The security of information held within MyConcern is of paramount importance, both to us and to our customers. Needless to say, all of our systems, processes and behaviours are designed to achieve the best possible levels of information security.
We are registered with the Information Commissioner’s Office (ICO) and our standard contract complies with the Data Protection Act (DPA).
Consistent with the DPA, One Team Logic will act as a data processor while the customer will always remain the data controller.
Cyber Essentials Plus
We have received certification under the Cyber Essentials Plus scheme as a result of our information security standards.
Cyber Essentials Plus is a Government-backed, industry-supported scheme to help organisations protect themselves against common cyber attacks.
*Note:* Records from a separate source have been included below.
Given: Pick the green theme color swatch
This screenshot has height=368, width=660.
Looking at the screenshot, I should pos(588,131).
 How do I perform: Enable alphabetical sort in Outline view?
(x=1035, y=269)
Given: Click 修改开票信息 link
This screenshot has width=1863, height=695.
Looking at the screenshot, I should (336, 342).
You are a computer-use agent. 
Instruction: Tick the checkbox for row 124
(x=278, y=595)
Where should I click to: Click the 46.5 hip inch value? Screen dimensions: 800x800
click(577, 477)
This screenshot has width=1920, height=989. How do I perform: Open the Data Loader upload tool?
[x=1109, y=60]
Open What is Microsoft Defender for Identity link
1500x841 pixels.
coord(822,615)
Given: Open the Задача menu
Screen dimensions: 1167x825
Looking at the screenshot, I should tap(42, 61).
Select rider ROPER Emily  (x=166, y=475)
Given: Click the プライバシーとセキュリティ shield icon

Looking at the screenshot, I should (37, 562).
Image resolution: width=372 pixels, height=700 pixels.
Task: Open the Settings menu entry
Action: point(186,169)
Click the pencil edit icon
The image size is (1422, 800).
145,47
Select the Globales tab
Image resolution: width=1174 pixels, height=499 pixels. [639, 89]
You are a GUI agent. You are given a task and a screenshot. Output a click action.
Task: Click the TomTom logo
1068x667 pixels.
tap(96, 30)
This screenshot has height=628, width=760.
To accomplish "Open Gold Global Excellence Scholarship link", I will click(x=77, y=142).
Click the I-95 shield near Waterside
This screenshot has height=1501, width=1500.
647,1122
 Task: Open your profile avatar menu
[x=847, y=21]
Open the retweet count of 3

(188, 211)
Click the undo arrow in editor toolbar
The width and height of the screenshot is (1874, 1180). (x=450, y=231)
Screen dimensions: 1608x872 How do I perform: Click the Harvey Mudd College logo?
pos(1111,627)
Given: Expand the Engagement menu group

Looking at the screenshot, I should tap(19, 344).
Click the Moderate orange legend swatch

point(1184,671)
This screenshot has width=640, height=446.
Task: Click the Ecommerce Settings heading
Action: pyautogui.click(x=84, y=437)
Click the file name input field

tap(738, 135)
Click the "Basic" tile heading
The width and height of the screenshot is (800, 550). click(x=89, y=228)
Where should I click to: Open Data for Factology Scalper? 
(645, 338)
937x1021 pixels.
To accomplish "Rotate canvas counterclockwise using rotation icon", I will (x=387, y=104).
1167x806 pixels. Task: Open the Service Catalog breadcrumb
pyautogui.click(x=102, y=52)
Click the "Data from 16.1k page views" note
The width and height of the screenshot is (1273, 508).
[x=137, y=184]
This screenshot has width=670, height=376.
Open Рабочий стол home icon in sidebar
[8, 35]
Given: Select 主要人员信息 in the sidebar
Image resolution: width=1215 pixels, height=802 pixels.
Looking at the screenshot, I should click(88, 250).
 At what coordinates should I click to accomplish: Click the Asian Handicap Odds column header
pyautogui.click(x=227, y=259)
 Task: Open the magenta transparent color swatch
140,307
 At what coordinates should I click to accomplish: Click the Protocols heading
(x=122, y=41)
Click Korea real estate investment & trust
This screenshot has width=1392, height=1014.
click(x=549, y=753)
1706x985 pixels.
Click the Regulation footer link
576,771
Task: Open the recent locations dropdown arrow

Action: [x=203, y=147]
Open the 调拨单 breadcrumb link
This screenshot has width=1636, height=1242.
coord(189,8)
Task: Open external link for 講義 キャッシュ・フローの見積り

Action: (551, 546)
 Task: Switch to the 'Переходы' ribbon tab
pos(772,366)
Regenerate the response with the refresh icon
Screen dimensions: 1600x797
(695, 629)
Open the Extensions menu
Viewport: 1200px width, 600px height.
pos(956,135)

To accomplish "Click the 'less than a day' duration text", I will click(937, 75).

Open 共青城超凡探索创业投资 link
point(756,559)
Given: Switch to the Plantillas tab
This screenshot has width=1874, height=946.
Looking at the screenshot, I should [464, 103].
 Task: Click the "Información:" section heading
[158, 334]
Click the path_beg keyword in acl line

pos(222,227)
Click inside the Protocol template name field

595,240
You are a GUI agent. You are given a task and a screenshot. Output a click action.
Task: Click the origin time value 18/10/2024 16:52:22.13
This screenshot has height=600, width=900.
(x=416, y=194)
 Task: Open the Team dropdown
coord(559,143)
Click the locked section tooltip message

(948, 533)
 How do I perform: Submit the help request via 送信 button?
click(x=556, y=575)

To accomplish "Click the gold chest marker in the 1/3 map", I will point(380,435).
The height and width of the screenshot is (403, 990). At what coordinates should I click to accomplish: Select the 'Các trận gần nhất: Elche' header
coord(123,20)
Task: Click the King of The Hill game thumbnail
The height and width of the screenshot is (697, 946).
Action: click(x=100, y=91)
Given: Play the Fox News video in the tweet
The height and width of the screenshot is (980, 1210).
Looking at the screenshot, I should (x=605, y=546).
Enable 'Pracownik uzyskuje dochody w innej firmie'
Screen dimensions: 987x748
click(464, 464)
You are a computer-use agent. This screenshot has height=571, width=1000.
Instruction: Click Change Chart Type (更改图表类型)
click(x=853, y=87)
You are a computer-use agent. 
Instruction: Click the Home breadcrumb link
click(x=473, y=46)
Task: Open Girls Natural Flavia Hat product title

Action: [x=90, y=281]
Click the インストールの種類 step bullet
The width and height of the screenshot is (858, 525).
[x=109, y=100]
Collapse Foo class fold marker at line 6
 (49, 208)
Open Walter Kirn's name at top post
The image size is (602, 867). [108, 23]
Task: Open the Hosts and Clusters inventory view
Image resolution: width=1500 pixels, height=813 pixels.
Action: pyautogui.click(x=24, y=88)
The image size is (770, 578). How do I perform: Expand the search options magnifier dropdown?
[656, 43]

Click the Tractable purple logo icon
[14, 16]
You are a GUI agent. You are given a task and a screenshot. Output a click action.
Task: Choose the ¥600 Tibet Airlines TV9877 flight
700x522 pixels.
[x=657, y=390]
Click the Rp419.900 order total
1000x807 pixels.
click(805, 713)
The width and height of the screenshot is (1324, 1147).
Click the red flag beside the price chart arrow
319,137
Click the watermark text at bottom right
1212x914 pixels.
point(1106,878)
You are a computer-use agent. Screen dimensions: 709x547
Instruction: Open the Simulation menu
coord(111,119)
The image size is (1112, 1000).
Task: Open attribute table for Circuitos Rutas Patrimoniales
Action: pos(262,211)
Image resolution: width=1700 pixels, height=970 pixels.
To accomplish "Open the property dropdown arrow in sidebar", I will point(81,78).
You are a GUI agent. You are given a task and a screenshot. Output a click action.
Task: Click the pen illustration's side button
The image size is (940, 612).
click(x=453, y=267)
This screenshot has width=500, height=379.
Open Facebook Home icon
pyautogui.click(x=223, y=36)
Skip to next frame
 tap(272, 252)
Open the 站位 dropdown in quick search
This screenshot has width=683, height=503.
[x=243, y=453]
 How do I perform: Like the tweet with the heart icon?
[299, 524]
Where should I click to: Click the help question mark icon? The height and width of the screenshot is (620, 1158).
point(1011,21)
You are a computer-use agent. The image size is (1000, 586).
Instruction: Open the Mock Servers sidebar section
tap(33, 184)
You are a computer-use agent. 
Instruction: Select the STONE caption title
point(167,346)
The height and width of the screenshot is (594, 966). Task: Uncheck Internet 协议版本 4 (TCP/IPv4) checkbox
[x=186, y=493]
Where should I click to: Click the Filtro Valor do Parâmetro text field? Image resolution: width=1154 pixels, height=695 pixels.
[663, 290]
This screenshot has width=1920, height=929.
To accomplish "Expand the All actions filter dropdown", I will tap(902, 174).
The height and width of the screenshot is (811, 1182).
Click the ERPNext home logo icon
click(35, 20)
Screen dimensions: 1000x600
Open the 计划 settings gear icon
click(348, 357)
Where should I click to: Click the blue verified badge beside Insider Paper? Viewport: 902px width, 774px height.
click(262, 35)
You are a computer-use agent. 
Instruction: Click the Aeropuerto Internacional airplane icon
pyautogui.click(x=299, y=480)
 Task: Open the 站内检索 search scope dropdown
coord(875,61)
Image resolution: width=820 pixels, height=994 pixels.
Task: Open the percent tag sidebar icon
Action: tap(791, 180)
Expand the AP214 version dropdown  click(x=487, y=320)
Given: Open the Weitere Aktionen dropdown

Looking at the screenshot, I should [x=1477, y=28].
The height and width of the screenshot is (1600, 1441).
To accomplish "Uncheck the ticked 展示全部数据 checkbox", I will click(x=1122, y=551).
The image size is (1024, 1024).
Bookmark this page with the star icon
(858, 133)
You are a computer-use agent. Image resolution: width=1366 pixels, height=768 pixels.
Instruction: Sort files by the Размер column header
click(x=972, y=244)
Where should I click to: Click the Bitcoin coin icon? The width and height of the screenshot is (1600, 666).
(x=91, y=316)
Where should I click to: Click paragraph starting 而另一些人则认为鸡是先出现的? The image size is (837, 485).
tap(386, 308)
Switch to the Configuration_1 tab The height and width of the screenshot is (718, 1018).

To achieve certification we have had to demonstrate the controls we have implemented to mitigate the risk from common internet based threats so that our customers can be assured that we have taken these essential precautions.
As part of this we undergo independent penetration testing to ensure our firewalls are as secure as they can be. We are required to re-certify annually under this scheme and cannot use this certification unless we do so.
As part of our commitment to information security One Team Logic has successfully completed ISO 27001:2013 Certification. This is the latest version of this internationally recognised information security standard.
Our processes have been independently audited and shown to be secure and operating to the highest standards. Being ISO 27001:2013 certified gives a quality assurance that sensitive information such as customer data, logins, network traffic, storage and backups are managed in a secure manner.
All deployments of MyConcern are subject to our End User Licence Agreement (EULA) and our Data Sharing Agreement (DSA), both of which support our approach to achieving the highest levels of information security.
Our DSA details the specific security measures that we implement and maintain to protect customer data. These measures meet or exceed those imposed upon data controllers in the UK through the DPA’s Seventh Principle.
Unalterable audit trails are a standard feature within MyConcern.
All data recorded by schools using MyConcern are transmitted using Secure Sockets Layer (SSL) technology – 2,048 bit SSL encrypts all data between end-users and the server. Each school’s database is fully encrypted and no data is held in human-readable form.
MyConcern is accessible securely from within a school’s network or over a secure internet connection from any web-enabled device (subject to a school’s local information security policies).
As part of the implementation process for MyConcern we provide specific guidance on good practice and the personal responsibilities of system users in relation to information security.